The sentence goes on like this and you get to the end, where the reference appears (Land 23). "Land 23" means that I am citing page 23 of the book or article by Land, which in this case happens to be titled, "Why Authors Are the Bane of the Publishing Industry." If I happened to have two items in the Works Cited and the other one was a book titled Why Can't PhDs Compile a Decent Freaking Bibliography? then the original reference would appear as (Land, "Why Authors" 23).
So, you cite a book in your chapter, you list the book in the Works Cited. Easy enough.
Except per has cited no fewer than 50 books in per's work that don't appear in the Works Cited, which means that per's gonna spend a lot of time pulling books off per's shelves and recording bibliographic information (or missing page numbers [grrrr]) before per can send this book back to me.
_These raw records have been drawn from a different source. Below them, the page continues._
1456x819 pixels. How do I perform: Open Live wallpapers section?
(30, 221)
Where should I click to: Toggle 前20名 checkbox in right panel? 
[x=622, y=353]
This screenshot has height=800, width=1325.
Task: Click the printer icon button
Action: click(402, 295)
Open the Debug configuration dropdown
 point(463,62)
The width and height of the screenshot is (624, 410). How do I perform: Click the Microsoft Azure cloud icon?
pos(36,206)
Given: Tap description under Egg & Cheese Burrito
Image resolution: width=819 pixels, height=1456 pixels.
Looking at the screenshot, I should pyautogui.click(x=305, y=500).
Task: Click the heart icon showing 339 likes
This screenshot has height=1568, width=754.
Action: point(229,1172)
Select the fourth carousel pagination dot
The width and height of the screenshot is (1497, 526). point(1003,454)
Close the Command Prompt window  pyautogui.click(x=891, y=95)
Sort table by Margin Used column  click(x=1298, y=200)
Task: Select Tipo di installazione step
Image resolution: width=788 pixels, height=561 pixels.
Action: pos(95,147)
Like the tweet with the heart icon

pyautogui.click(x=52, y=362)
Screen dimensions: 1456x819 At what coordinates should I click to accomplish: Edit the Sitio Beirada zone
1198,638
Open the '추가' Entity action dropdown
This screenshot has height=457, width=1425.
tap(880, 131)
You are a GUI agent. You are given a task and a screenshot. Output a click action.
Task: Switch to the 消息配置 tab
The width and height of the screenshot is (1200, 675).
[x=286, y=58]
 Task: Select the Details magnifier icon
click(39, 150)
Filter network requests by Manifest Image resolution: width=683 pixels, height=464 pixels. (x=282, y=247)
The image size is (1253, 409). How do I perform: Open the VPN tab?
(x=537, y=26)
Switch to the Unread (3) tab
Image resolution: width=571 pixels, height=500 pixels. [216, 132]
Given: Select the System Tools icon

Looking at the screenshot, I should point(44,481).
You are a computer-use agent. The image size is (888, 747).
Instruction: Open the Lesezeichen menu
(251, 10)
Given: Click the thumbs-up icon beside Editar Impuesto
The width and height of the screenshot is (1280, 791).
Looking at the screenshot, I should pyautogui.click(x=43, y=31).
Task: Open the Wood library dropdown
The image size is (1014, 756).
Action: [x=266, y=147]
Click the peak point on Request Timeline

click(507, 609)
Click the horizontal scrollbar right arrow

Then I'm gonna have to copyedit all the references that my time would have been better spent copyediting on the first pass. Because half the time, they can't get the style right, either.
Other side of the coin: Works that appear in the "Works Cited" when they don't appear in the text at all. My solution is to call the damn thing a Bibliography, which might comprise Works Cited and Uncited. A lot of publishers want there to be a one-for-one correlation, though, and don't often agree to the Bibliography heading.
Another problem with this book. Per has left in the book summaries of the entire book that don't match the book's content. Here's where I blame the press, since I don't give authors much credit for the authoring they do. Why didn't someone at the press pick up on the fact that of the five chapters the author describes, not only are they all out of order, but the damn chapter on serial killers isn't even mentioned? If there's a demographic I don't want to inadvertently make mad, serial killers come at the top of the list.
(The book does bring up an interesting point about serial killers though. Just like there might be nonpracticing Jews or nonpracticing Catholics, there might also be nonpracticing serial killers out there. Now that's a comforting thought. Reminds me of an old Onion article: "Neighbors Remember Serial Killer as Serial Killer": "Oh, yeah, he was always bringing home nurses and chopping them up in the backyard. . . .")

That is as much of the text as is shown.